Data excerpts
_ _ _ _ _ _ _

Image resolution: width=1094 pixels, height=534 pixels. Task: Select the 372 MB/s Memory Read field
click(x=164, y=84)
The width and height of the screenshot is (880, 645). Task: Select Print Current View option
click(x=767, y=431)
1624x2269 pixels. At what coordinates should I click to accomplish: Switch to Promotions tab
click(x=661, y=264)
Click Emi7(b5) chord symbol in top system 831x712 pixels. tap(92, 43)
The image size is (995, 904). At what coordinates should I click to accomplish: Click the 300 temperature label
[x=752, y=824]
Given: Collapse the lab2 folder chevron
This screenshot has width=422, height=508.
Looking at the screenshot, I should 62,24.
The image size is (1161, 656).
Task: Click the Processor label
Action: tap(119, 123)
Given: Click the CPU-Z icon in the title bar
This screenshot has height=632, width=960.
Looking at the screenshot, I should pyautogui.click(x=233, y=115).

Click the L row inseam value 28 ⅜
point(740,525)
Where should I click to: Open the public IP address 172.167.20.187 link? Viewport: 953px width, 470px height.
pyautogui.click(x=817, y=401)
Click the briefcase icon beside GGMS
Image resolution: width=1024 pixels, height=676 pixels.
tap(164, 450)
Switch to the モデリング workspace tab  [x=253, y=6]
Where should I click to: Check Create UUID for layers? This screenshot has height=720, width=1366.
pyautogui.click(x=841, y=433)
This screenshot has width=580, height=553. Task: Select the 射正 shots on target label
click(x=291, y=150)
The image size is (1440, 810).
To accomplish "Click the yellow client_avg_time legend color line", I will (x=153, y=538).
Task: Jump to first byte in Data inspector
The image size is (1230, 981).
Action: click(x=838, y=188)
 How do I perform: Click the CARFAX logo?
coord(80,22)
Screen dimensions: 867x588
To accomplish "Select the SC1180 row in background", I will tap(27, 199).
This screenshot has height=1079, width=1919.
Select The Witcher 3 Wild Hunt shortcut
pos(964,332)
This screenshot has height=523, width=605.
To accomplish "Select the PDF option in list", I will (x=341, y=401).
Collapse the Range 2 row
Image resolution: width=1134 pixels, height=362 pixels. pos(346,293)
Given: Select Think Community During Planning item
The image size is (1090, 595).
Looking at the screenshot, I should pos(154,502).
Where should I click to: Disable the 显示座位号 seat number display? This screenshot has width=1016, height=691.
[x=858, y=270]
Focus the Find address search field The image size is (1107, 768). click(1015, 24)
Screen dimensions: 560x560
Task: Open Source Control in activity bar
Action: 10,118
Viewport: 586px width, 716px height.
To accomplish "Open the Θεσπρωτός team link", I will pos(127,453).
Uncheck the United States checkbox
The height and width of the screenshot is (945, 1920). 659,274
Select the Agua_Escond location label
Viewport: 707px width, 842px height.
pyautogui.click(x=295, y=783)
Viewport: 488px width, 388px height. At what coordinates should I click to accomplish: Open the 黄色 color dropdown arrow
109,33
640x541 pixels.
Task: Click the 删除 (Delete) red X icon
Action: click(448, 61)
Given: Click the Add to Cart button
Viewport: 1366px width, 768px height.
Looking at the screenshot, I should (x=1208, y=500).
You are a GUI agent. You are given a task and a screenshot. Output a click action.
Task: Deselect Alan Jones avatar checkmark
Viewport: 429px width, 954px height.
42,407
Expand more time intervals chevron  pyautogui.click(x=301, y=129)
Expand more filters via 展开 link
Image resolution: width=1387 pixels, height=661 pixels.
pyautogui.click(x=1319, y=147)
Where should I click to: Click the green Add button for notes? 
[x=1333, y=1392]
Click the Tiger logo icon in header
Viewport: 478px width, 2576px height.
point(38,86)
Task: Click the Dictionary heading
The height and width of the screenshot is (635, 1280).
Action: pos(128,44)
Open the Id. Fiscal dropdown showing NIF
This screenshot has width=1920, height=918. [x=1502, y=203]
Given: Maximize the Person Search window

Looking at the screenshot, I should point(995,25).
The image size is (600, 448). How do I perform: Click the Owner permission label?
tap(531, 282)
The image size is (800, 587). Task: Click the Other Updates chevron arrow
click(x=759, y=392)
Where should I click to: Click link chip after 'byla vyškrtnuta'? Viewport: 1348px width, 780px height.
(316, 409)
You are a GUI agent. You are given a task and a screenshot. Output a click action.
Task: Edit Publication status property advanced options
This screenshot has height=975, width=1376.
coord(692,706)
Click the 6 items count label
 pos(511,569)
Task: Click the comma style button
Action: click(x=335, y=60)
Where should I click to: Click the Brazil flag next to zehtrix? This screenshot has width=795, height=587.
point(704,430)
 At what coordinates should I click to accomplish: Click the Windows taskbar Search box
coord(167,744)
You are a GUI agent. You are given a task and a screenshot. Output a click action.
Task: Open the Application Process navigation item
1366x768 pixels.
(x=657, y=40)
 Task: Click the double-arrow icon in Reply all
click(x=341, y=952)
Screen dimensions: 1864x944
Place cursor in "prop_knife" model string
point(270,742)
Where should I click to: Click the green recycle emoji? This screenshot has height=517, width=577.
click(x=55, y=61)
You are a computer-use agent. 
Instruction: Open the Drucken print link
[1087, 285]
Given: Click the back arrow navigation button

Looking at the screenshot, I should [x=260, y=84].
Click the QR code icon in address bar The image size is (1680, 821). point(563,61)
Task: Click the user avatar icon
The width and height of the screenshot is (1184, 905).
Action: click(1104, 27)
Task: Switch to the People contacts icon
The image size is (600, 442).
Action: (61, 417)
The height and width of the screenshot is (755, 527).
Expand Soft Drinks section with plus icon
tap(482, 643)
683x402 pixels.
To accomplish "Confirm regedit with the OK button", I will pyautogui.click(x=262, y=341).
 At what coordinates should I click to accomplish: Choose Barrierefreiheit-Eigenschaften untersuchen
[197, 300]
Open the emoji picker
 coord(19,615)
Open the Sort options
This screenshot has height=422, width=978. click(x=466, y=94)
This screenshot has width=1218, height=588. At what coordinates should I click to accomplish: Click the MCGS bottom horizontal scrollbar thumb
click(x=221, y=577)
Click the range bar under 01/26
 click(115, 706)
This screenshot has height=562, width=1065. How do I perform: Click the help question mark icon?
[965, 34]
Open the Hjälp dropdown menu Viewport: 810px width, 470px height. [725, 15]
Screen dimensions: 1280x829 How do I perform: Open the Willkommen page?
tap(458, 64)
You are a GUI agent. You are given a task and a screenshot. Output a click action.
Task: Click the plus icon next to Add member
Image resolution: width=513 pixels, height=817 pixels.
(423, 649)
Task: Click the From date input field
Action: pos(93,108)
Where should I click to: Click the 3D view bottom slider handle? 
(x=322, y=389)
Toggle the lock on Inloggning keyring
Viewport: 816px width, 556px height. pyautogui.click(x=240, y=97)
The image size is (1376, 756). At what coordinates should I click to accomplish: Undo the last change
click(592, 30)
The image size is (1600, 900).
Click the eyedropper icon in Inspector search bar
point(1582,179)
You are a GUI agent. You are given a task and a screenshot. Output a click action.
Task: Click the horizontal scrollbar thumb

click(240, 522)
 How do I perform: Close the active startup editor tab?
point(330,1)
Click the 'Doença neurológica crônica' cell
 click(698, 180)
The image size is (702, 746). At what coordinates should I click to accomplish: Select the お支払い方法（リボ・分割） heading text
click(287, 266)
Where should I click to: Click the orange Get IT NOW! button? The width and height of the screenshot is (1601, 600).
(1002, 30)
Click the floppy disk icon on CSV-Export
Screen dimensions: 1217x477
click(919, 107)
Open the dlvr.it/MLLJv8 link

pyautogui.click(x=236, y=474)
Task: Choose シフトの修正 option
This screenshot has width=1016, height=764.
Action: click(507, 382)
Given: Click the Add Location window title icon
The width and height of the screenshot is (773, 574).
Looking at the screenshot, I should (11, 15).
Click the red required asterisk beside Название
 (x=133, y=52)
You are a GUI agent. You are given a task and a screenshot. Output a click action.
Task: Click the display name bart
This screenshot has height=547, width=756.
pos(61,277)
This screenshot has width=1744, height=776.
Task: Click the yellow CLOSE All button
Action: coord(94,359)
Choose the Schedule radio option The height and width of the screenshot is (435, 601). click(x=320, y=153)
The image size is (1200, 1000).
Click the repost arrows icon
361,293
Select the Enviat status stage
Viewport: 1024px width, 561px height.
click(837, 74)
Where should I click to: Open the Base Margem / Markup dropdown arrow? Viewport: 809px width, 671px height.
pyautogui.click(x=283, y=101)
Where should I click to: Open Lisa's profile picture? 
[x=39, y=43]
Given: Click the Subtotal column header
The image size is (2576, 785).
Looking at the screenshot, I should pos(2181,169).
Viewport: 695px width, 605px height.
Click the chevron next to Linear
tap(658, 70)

_ _ _ _ _ _ _

> [What to work on]
Copy out, word for word, the part of the entries above that begins at the line with "The image size is (702, 746)." and ends at the line with "Given: Click the Subtotal column header", including both.

> [Reply to the exercise]
The image size is (702, 746). At what coordinates should I click to accomplish: Select the お支払い方法（リボ・分割） heading text
click(287, 266)
Where should I click to: Click the orange Get IT NOW! button? The width and height of the screenshot is (1601, 600).
(1002, 30)
Click the floppy disk icon on CSV-Export
Screen dimensions: 1217x477
click(919, 107)
Open the dlvr.it/MLLJv8 link

pyautogui.click(x=236, y=474)
Task: Choose シフトの修正 option
This screenshot has width=1016, height=764.
Action: click(507, 382)
Given: Click the Add Location window title icon
The width and height of the screenshot is (773, 574).
Looking at the screenshot, I should (11, 15).
Click the red required asterisk beside Название
 (x=133, y=52)
You are a GUI agent. You are given a task and a screenshot. Output a click action.
Task: Click the display name bart
This screenshot has height=547, width=756.
pos(61,277)
This screenshot has width=1744, height=776.
Task: Click the yellow CLOSE All button
Action: coord(94,359)
Choose the Schedule radio option The height and width of the screenshot is (435, 601). click(x=320, y=153)
The image size is (1200, 1000).
Click the repost arrows icon
361,293
Select the Enviat status stage
Viewport: 1024px width, 561px height.
click(837, 74)
Where should I click to: Open the Base Margem / Markup dropdown arrow? Viewport: 809px width, 671px height.
pyautogui.click(x=283, y=101)
Where should I click to: Open Lisa's profile picture? 
[x=39, y=43]
Given: Click the Subtotal column header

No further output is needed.